──────── Supplied data ────────

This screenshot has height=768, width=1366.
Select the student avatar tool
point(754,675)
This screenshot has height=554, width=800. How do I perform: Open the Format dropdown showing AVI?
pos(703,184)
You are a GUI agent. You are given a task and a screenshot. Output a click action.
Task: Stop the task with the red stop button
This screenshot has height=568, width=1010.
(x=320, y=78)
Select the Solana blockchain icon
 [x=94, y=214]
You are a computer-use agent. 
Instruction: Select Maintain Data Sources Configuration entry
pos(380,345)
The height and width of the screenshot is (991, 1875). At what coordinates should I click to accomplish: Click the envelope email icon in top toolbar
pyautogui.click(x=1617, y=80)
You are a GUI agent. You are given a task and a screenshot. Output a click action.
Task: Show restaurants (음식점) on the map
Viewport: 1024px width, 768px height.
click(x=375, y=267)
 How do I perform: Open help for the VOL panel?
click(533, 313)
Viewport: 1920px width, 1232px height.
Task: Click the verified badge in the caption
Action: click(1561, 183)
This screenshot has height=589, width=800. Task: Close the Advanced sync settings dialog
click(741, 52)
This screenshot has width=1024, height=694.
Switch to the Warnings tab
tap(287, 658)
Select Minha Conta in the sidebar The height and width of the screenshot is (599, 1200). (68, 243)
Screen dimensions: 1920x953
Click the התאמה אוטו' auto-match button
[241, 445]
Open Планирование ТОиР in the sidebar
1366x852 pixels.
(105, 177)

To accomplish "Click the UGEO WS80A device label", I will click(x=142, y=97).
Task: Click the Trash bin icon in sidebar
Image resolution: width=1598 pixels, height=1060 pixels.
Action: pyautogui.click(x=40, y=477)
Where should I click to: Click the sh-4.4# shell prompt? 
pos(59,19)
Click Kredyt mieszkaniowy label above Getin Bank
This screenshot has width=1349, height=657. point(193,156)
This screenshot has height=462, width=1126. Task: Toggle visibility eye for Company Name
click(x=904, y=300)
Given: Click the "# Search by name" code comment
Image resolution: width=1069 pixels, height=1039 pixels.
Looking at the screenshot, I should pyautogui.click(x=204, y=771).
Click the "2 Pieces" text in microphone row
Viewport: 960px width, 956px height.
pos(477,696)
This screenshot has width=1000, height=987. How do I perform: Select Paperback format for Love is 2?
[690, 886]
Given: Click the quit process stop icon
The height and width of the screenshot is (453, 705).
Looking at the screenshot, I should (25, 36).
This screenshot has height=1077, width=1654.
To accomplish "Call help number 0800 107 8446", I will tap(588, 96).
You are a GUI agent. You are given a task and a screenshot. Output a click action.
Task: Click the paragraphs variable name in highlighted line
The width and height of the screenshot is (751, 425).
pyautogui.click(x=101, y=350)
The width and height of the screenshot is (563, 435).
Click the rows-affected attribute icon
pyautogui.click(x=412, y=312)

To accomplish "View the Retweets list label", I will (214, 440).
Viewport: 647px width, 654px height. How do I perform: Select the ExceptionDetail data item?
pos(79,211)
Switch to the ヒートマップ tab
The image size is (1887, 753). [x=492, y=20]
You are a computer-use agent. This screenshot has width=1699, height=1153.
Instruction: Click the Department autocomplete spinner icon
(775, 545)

────────

Work required:
Nothing in the records may be left out; transcribe all of them exactly.

Exercise output:
This screenshot has height=768, width=1366.
Select the student avatar tool
point(754,675)
This screenshot has height=554, width=800. How do I perform: Open the Format dropdown showing AVI?
pos(703,184)
You are a GUI agent. You are given a task and a screenshot. Output a click action.
Task: Stop the task with the red stop button
This screenshot has height=568, width=1010.
(x=320, y=78)
Select the Solana blockchain icon
 [x=94, y=214]
You are a computer-use agent. 
Instruction: Select Maintain Data Sources Configuration entry
pos(380,345)
The height and width of the screenshot is (991, 1875). At what coordinates should I click to accomplish: Click the envelope email icon in top toolbar
pyautogui.click(x=1617, y=80)
You are a GUI agent. You are given a task and a screenshot. Output a click action.
Task: Show restaurants (음식점) on the map
Viewport: 1024px width, 768px height.
click(x=375, y=267)
 How do I perform: Open help for the VOL panel?
click(533, 313)
Viewport: 1920px width, 1232px height.
Task: Click the verified badge in the caption
Action: click(1561, 183)
This screenshot has height=589, width=800. Task: Close the Advanced sync settings dialog
click(741, 52)
This screenshot has width=1024, height=694.
Switch to the Warnings tab
tap(287, 658)
Select Minha Conta in the sidebar The height and width of the screenshot is (599, 1200). (68, 243)
Screen dimensions: 1920x953
Click the התאמה אוטו' auto-match button
[241, 445]
Open Планирование ТОиР in the sidebar
1366x852 pixels.
(105, 177)

To accomplish "Click the UGEO WS80A device label", I will click(x=142, y=97).
Task: Click the Trash bin icon in sidebar
Image resolution: width=1598 pixels, height=1060 pixels.
Action: pyautogui.click(x=40, y=477)
Where should I click to: Click the sh-4.4# shell prompt? 
pos(59,19)
Click Kredyt mieszkaniowy label above Getin Bank
This screenshot has width=1349, height=657. point(193,156)
This screenshot has height=462, width=1126. Task: Toggle visibility eye for Company Name
click(x=904, y=300)
Given: Click the "# Search by name" code comment
Image resolution: width=1069 pixels, height=1039 pixels.
Looking at the screenshot, I should pyautogui.click(x=204, y=771).
Click the "2 Pieces" text in microphone row
Viewport: 960px width, 956px height.
pos(477,696)
This screenshot has width=1000, height=987. How do I perform: Select Paperback format for Love is 2?
[690, 886]
Given: Click the quit process stop icon
The height and width of the screenshot is (453, 705).
Looking at the screenshot, I should (25, 36).
This screenshot has height=1077, width=1654.
To accomplish "Call help number 0800 107 8446", I will tap(588, 96).
You are a GUI agent. You are given a task and a screenshot. Output a click action.
Task: Click the paragraphs variable name in highlighted line
The width and height of the screenshot is (751, 425).
pyautogui.click(x=101, y=350)
The width and height of the screenshot is (563, 435).
Click the rows-affected attribute icon
pyautogui.click(x=412, y=312)

To accomplish "View the Retweets list label", I will (214, 440).
Viewport: 647px width, 654px height. How do I perform: Select the ExceptionDetail data item?
pos(79,211)
Switch to the ヒートマップ tab
The image size is (1887, 753). [x=492, y=20]
You are a computer-use agent. This screenshot has width=1699, height=1153.
Instruction: Click the Department autocomplete spinner icon
(775, 545)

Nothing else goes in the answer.